L’opposition aux plans fiscaux cryptographiques prend de l’ampleur en Corée du Sud



Le gouvernement sud-coréen a vu une vague d’opposition au projet de lever des impôts l’année prochaine contre le commerce de crypto-monnaie.

L’impôt proposé de 20% sur les revenus gagnés grâce au commerce a été présenté comme un moyen de «normaliser la fiscalité» pour les transactions impliquant des actifs cryptographiques.

Mais certains défenseurs et investisseurs ont demandé au gouvernement au cours des trois derniers mois d’autoriser des déductions sur les revenus.

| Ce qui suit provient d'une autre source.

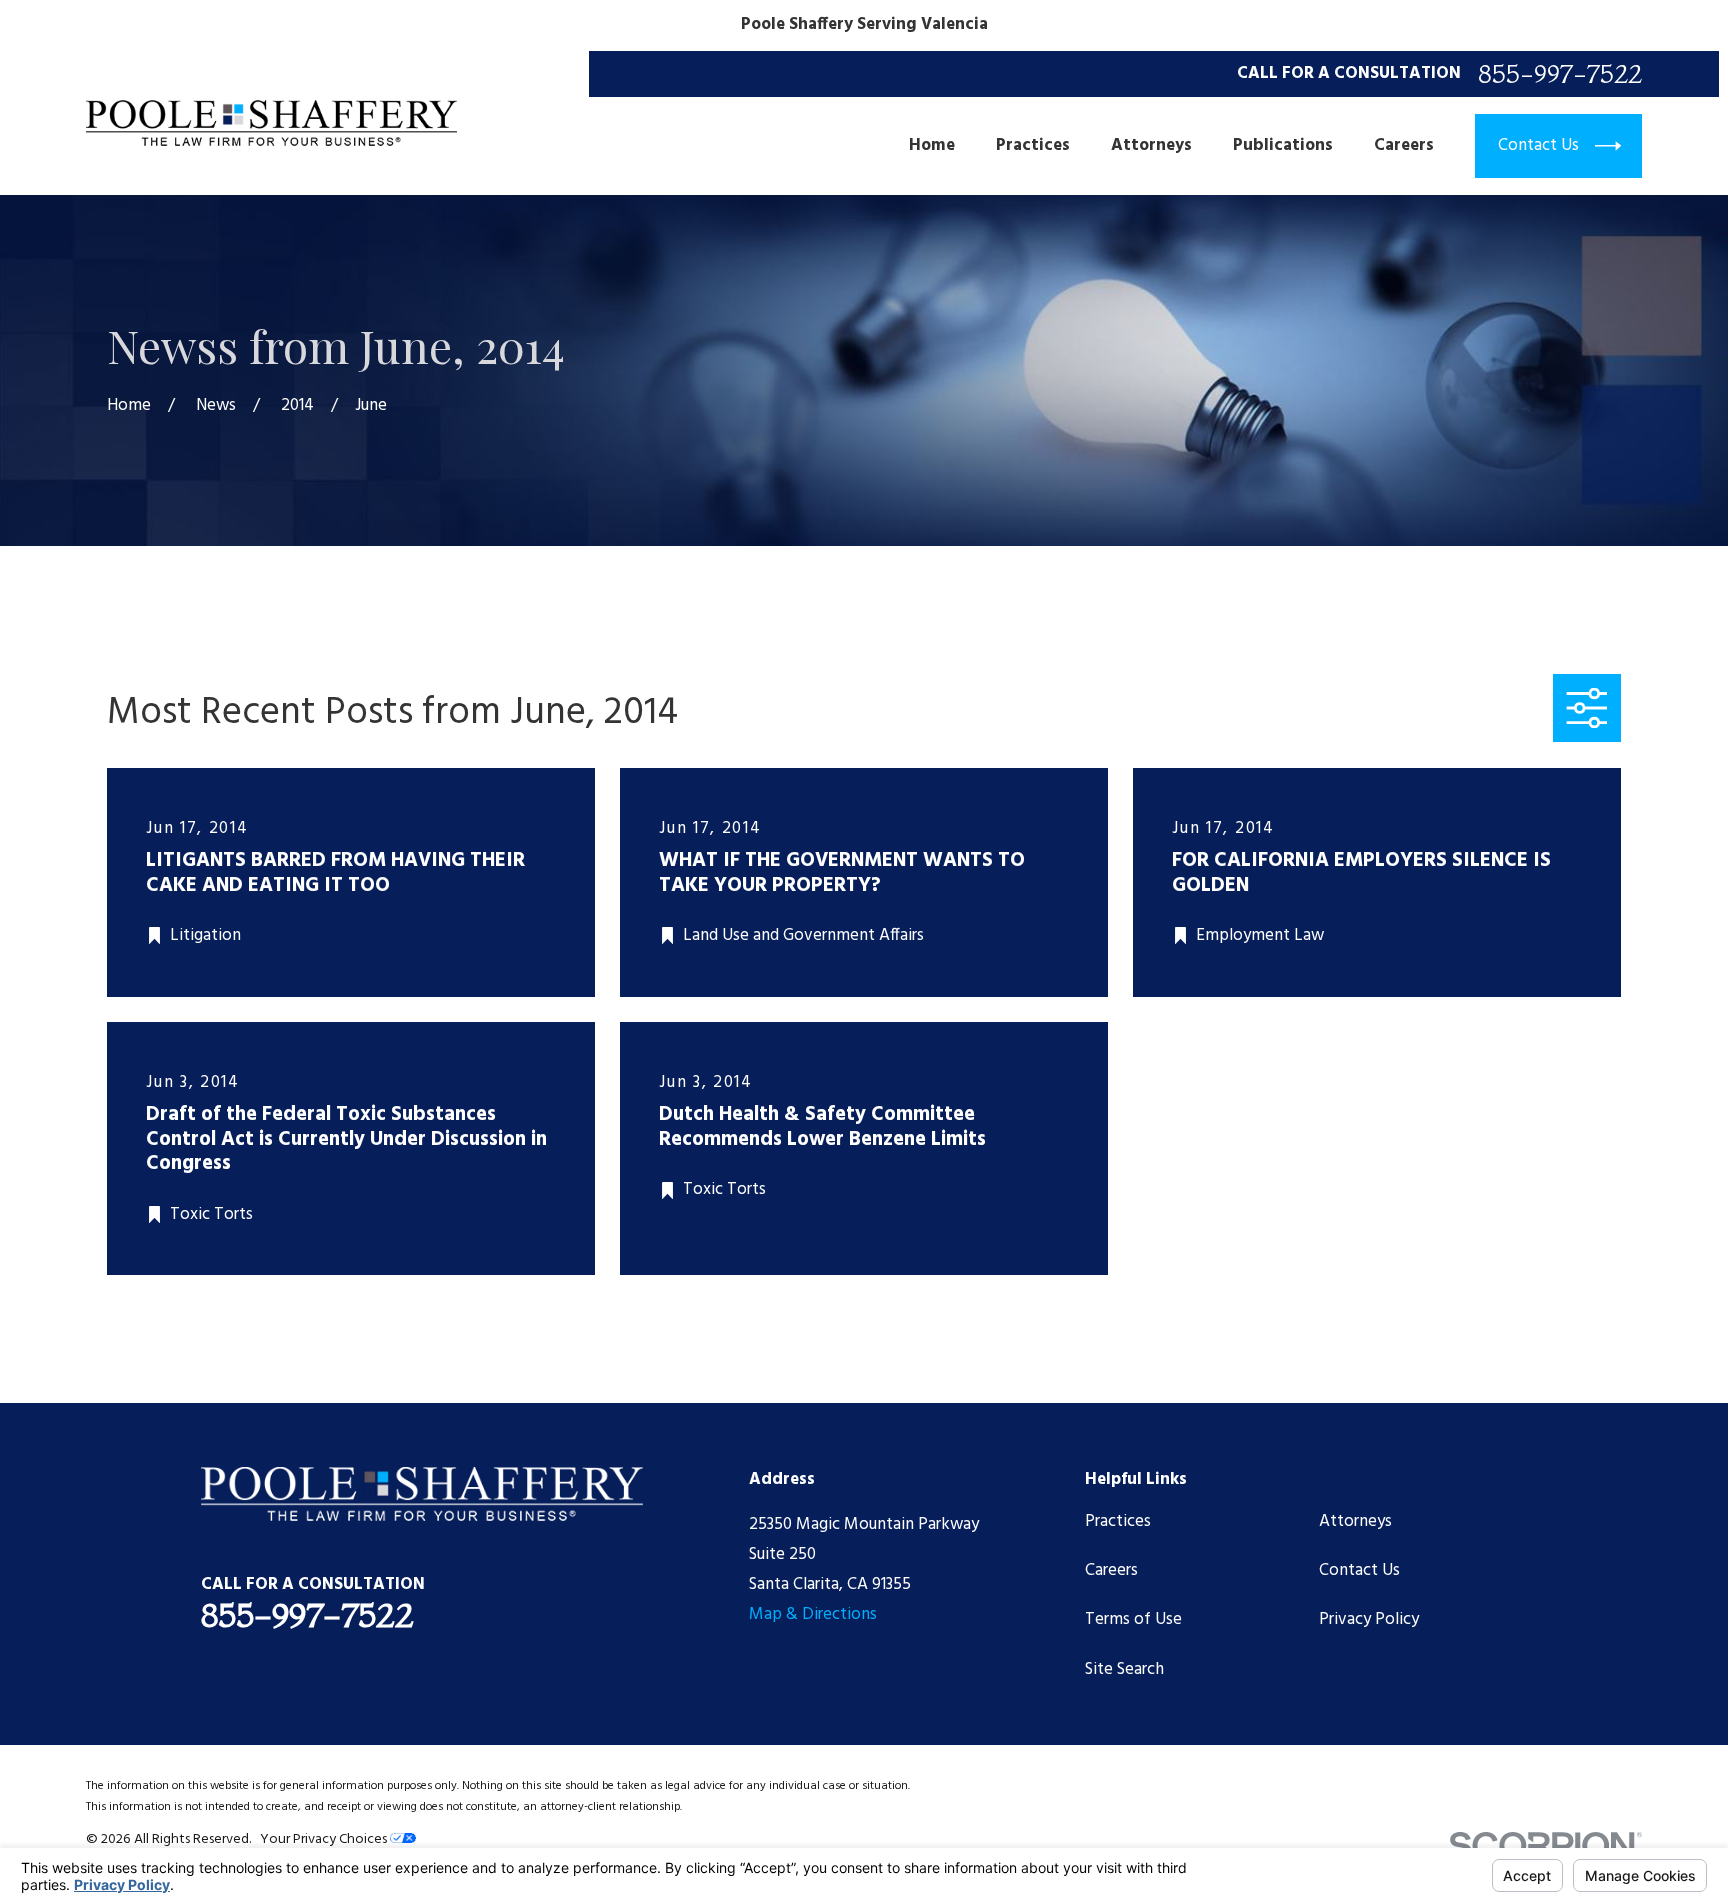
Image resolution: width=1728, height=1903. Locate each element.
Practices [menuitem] (1033, 146)
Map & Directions (813, 1614)
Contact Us (1359, 1570)
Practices (1118, 1521)
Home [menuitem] (932, 146)
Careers (1111, 1570)
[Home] (271, 122)
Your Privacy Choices (325, 1839)
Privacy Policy (1369, 1619)
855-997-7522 (1560, 74)
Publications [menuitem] (1283, 146)
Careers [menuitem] (1404, 146)
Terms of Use (1133, 1619)
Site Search (1124, 1669)
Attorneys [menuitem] (1151, 146)
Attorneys (1355, 1521)
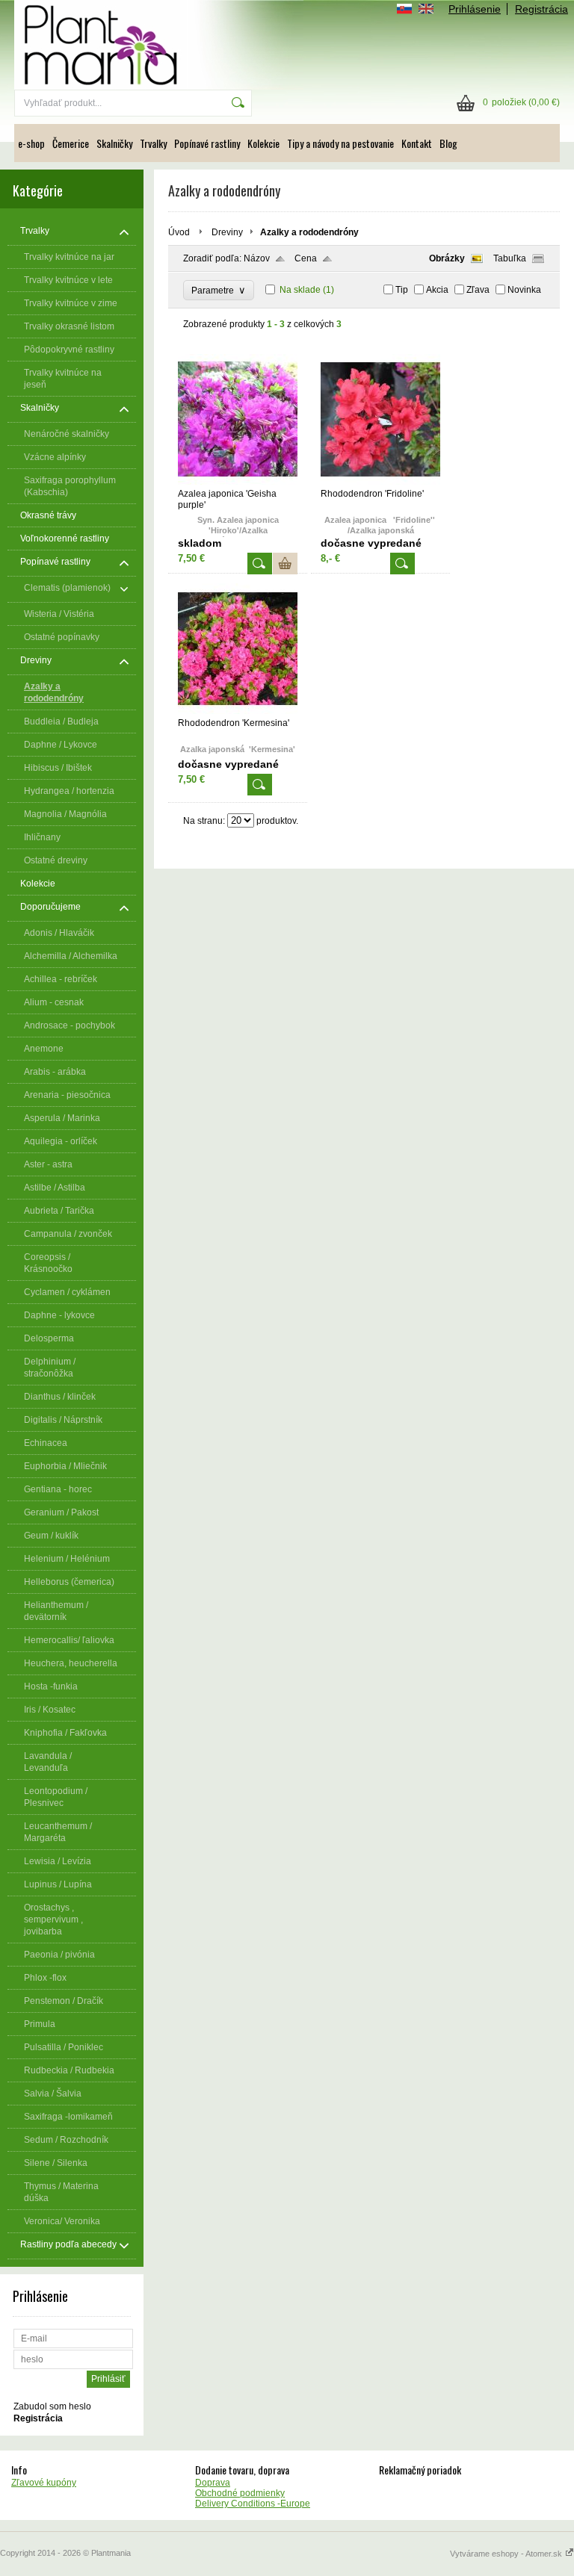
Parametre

Jusqu’à présent, trois pétitions ont été déposées à cet effet auprès de la Blue House présidentielle sud-coréenne. Le dernier, qui a été déposé cette semaine, appelle désormais également le président de la Commission des services financiers à démissionner.

Eun Sung-soo a été critiqué pour les propos qu’il a tenus ce jeudi sur l’utilisation et la validité de ces actifs.

« Aucune valeur intrinsèque »

S’adressant aux législateurs, il a décrit la crypto-monnaie comme «un actif cryptographique sans valeur intrinsèque», réitérant la position du gouvernement sur la question.

Il a également établi des comparaisons entre les investissements dans l’art et les crypto-monnaies, suggérant qu’il existait des moyens plus sûrs d’investir de l’argent.

Ces remarques se sont heurtées à une opposition farouche. L’auteur anonyme de la dernière pétition a accusé le gouvernement d’avoir «deux poids deux mesures» en limitant les opportunités pour les nouvelles générations, tandis que les générations plus âgées avaient apparemment élargi leur richesse avec facilité par des voies comme l’immobilier.

Lutter contre les crimes financiers

Les remarques d’Eun font suite à l’annonce faite lundi par le gouvernement de son intention de réprimer les crimes financiers impliquant des crypto-monnaies, y compris la fraude à l’investissement et les escroqueries.

Les tentatives du gouvernement de réglementer le commerce des crypto-monnaies ont vu les autorités de Séoul saisir les actifs numériques de 676 personnes accusées d’évasion fiscale.

Comme indiqué, ils doivent collectivement au gouvernement environ 25 millions de dollars en souffrance. En outre, ils font partie des 1556 entités dont le gouvernement a découvert qu’elles détenaient des crypto-monnaies dans trois échanges cryptographiques de la ville. À partir de l’année prochaine, les échanges cryptographiques seront mandatés pour remettre les enregistrements des transactions et des transactions.

Actuellement, les fournisseurs de services d’actifs virtuels sont tenus, en vertu des modifications apportées à la réglementation anti-blanchiment, de «vérifier l’identité des clients» et de «signaler les transactions suspectes», entre autres tâches.

Alors que les modifications ont été approuvées le mois dernier, les régulateurs cherchent à élargir encore le champ d’application en envisageant une surveillance plus stricte des envois de fonds liés aux différences de prix des bitcoins (BTC) négociés sur les bourses locales et étrangères.